WHAT IS NEEDED: Please reproduce the stretch of the agent-control notebook text that opens with the words containing "actions = np.clip(actions, -1, 1)" and closes with "next state (for each agent)", swapping "next_states" for "new_states" everywhere it appears.

In the next code cell, you will learn how to use the Python API to control the agents and receive feedback from the environment.

Once this cell is executed, you will watch the agents' performance, if they select actions at random with each time step.  A window should pop up that allows you to observe the agents.

Of course, as part of the project, you'll have to change the code so that the agents are able to use their experiences to gradually choose better actions when interacting with the environment!

In [None]:
"""
for i in range(10):                                        # play game for several episodes
    env_info = env.reset(train_mode=False)[brain_name]     # reset the environment    
    states = env_info.vector_observations             3     # get the current state (for each agent)
    scores = np.zeros(num_agents)                          # initialize the score (for each agent)
    num_steps = 0
    while True:
        actions = np.random.randn(num_agents, action_size) # select an action (for each agent)
        actions = np.clip(actions, -1, 1)                  # all actions between -1 and 1
        env_info = env.step(actions)[brain_name]           # send all actions to tne environment
        next_states = env_info.vector_observations         # get next state (for each agent)
        rewards = env_info.rewards                         # get reward (for each agent)
        dones = env_info.local_done                        # see if episode finished
        scores += env_info.rewards                         # update the score (for each agent)
        states = next_states                               # roll over states to next time step
        num_steps += 1
        if np.any(dones):                                  # exit loop if episode finished
            break
    print('Episode {}: {:5.3f}, took {} steps'.format(i, np.max(scores), num_steps))
"""

When finished, you can close the environment.

In [None]:
env.close()

INFORMATION PROVIDED:
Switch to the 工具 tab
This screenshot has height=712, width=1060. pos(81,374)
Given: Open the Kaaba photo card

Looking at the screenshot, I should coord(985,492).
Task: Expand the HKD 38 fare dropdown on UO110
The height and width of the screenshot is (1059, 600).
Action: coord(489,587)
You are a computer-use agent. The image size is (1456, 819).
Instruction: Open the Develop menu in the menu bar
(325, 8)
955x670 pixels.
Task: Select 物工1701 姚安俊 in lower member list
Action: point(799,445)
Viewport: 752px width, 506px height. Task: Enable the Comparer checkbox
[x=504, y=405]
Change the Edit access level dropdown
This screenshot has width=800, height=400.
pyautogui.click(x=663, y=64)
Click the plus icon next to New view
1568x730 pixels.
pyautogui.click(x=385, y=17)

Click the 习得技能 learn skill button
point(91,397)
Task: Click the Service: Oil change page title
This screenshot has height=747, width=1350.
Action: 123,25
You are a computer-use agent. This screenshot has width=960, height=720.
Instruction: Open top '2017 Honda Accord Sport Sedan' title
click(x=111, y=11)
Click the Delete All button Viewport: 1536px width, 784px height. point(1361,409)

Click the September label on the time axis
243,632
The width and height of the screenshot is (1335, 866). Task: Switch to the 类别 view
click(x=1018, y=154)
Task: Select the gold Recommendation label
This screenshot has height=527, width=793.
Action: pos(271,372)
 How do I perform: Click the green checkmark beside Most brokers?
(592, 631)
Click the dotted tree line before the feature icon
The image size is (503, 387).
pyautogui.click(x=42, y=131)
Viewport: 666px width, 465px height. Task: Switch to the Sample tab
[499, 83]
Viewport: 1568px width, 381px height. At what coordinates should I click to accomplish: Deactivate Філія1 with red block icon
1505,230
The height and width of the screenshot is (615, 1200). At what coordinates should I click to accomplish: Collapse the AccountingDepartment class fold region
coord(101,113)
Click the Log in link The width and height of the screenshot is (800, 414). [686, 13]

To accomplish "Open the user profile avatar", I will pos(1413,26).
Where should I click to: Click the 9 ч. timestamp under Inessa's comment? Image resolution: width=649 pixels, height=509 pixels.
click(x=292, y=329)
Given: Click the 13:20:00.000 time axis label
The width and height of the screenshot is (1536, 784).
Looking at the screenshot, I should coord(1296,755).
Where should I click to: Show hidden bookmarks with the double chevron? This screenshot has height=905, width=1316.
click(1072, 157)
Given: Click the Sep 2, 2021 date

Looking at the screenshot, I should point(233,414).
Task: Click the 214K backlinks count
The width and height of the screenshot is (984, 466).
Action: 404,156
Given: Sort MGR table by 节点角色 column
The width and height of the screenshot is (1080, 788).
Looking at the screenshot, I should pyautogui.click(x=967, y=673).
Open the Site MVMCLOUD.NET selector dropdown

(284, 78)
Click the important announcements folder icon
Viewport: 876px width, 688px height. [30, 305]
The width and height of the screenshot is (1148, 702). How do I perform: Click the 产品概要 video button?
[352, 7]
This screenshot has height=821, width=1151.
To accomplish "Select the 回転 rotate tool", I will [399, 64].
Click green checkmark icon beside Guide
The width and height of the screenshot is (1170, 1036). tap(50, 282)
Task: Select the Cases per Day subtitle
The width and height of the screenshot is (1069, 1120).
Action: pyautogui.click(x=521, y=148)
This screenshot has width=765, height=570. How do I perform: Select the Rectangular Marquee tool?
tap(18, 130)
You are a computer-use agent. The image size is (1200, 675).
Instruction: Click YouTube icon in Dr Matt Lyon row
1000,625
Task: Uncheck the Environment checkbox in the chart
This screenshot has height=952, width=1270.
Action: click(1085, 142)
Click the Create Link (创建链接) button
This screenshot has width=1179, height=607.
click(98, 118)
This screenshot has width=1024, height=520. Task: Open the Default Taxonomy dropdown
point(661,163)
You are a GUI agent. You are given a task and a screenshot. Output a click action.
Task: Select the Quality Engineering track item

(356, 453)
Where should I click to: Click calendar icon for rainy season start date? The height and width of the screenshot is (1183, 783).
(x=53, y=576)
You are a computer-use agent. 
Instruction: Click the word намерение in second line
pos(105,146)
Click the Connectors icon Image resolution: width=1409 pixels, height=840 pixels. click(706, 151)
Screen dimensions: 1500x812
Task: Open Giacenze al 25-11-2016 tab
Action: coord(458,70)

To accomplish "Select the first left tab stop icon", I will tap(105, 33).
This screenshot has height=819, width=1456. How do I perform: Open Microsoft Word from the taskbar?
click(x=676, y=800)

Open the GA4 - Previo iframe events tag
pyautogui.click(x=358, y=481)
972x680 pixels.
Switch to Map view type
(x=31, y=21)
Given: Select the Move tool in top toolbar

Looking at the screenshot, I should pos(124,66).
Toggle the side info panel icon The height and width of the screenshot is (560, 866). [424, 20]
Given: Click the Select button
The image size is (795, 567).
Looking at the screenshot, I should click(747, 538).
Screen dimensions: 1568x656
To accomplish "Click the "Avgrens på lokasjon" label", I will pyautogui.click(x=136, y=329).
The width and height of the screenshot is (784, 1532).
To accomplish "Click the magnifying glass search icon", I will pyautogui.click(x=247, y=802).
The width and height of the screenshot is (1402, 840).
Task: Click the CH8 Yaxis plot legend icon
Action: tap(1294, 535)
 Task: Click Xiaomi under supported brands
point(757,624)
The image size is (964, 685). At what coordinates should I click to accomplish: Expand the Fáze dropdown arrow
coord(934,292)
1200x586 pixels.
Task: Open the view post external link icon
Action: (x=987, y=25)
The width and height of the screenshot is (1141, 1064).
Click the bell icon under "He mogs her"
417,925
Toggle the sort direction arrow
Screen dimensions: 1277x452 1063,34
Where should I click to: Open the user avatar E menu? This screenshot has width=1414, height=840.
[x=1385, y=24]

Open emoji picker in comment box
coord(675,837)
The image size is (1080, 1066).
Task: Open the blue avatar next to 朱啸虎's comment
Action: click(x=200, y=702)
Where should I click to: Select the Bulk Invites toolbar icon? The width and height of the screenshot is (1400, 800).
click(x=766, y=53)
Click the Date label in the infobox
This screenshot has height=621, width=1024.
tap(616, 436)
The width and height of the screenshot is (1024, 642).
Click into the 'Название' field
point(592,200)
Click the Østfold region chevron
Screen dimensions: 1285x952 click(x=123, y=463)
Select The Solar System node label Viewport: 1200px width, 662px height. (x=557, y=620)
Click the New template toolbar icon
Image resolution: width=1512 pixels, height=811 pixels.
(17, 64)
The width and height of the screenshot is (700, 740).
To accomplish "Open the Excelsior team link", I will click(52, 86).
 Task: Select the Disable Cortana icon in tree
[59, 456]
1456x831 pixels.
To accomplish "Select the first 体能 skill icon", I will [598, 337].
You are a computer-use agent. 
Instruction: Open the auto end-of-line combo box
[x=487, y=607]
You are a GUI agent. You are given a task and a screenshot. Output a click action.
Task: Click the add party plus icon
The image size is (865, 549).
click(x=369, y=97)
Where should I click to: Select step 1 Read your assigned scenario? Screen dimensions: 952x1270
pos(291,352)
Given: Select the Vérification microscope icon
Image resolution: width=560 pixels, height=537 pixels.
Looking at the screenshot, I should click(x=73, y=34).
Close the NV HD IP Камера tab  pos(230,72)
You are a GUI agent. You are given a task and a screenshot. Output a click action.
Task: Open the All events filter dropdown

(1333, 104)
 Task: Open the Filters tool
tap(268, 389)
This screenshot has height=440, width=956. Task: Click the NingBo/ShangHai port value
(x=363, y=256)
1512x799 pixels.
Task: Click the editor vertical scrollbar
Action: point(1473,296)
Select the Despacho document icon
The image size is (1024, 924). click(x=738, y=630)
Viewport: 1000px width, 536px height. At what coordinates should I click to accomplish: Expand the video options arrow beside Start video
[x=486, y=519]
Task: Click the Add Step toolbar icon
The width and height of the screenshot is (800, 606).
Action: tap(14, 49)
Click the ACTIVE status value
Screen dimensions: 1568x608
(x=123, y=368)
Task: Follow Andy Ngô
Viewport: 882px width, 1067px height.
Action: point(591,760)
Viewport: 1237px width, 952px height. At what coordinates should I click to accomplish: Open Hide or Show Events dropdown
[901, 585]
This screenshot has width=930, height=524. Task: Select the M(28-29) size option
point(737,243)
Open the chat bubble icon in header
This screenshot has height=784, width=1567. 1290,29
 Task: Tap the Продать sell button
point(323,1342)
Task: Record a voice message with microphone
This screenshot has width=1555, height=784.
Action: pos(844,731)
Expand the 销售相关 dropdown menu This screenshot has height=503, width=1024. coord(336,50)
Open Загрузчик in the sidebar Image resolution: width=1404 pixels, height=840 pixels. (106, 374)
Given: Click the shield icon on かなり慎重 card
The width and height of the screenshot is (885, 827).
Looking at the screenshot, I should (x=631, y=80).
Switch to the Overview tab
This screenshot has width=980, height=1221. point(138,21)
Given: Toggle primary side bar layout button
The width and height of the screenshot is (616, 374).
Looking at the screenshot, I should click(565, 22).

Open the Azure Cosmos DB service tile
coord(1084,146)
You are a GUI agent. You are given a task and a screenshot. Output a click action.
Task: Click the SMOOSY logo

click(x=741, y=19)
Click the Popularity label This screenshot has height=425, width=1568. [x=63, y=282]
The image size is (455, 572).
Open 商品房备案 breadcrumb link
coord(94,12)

RESPONSE TO THE EXERCISE:
actions = np.clip(actions, -1, 1)                  # all actions between -1 and 1
        env_info = env.step(actions)[brain_name]           # send all actions to tne environment
        new_states = env_info.vector_observations         # get next state (for each agent)